We Develop High-Quality Biosimilars. For Better Access to Vital Medicines.
Would you like to break new scientific ground with Formycon? Work together with dedicated scientists at the cutting edge of medical research!
Formycon AG is one of the world's leading developers of biosimilars. With an experienced team comprised of more than 130 professionals, the company is able to span the entire value chain of biosimilar drug development, from market analysis and protein analytics, to the development of production processes, to clinical trials and the regulatory approval process.
To support our team in Martinsried near Munich, we are looking for suitable candida for the following fulltime permanent position, to begin work as soon as possible:
Head of Quality Management - Analytical Laboratories (m/f/d)
As Head of Quality Management - Analytical Laboratories you will be responsible for ensuring the maintenance and continuous improvement of Formycon's GMPbased Quality Management System (QMS) with respect to our development and GMP QC laboratories.
In your new role you will lead a team of QM managers. You will be acting as a quality expert and consult your internal colleagues of the various operational departments on all matters of quality. Your reporting line is to the Associate Director QM.

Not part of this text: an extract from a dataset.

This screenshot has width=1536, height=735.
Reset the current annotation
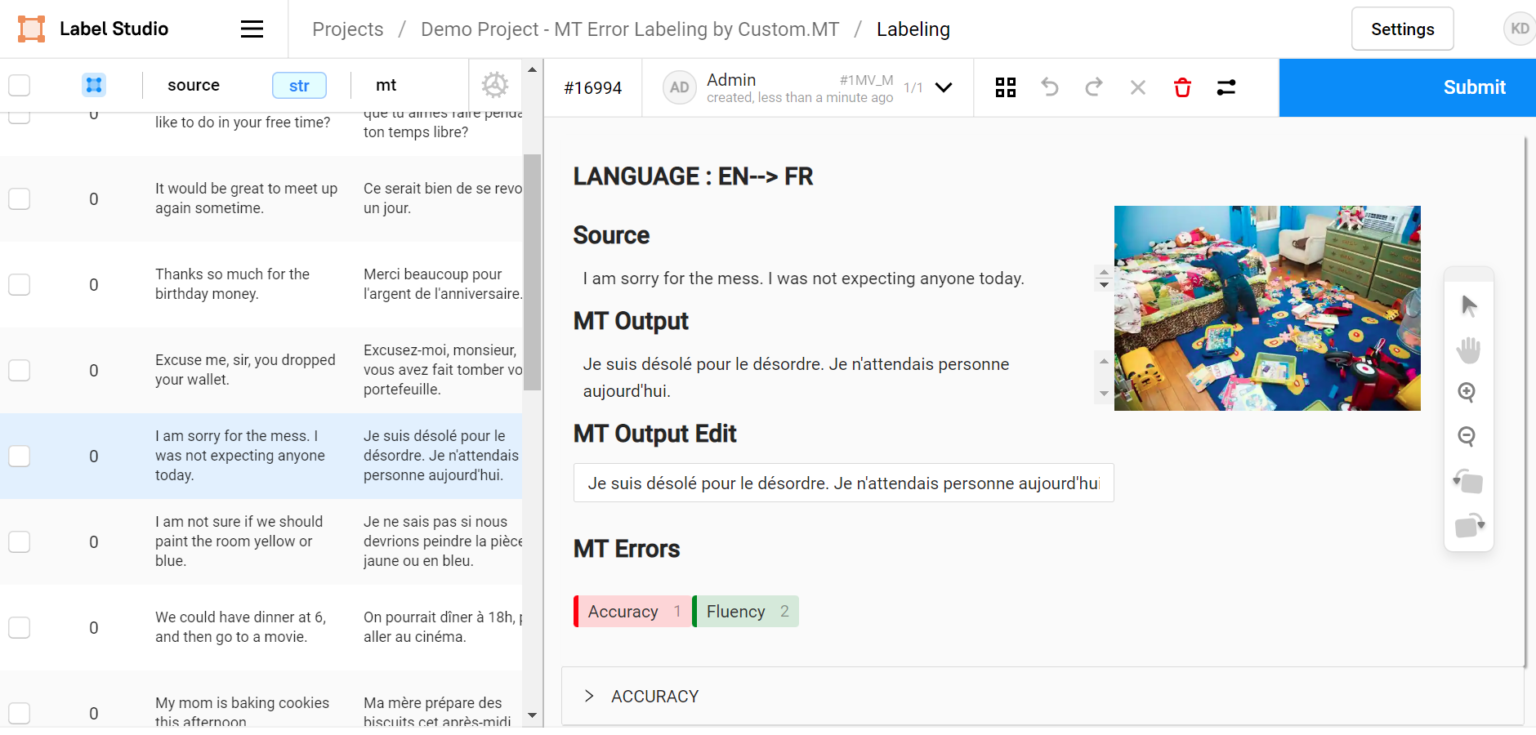click(x=1137, y=87)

Management and development of the QM team responsible for analytical lab activities
Responsible for all internal quality processes as change control, deviations, training, review of analytical documents, internal audit, equipment qualification and validation of computerized systems
Provide expert advice to Formycon's internal processes within relevant departments (e.g., Protein Analytics, Drug Product and IT) for quality related topics
Support continuous improvement of our internal Quality Management System
Write / review SOPs
Define and generate key performance indicators (KPI) and metrics and keep oversight and control on performance and efficiency of processes
Preparation of and lead in regulatory inspections and customer audits and ensure close follow-up of corresponding CAPA plans
Training and further education of the laboratory team on quality and data integrity standards including occupational health and safety
Degree (master, diploma, PhD) in pharmacy, chemical engineering, biotechnology, or a related field
Minimum of 6 years' experience in pharmaceutical QA and compliance functions with focus on analytical development and QC activities
Proven track record on data integrity requirements, equipment qualification and validation of computerized systems
Experience in FDA inspections would be of benefit
Very good knowledge of international GxP regulations
Excellent staff leadership and communication skills
Fluent in written and spoken English, good command of German
Very good team player, result oriented, persistent, well organized, proactive, problem solver and able to work independently
Bring us your skills and energy and shape your own career in a stimulating and open work environment. We are looking for highly motivated individuals who are ready to take on new challenges with enthusiasm and personal commitment. Working at Formycon means being part of a smart, innovative team with minimal hierarchy and opportunity to share your own ideas.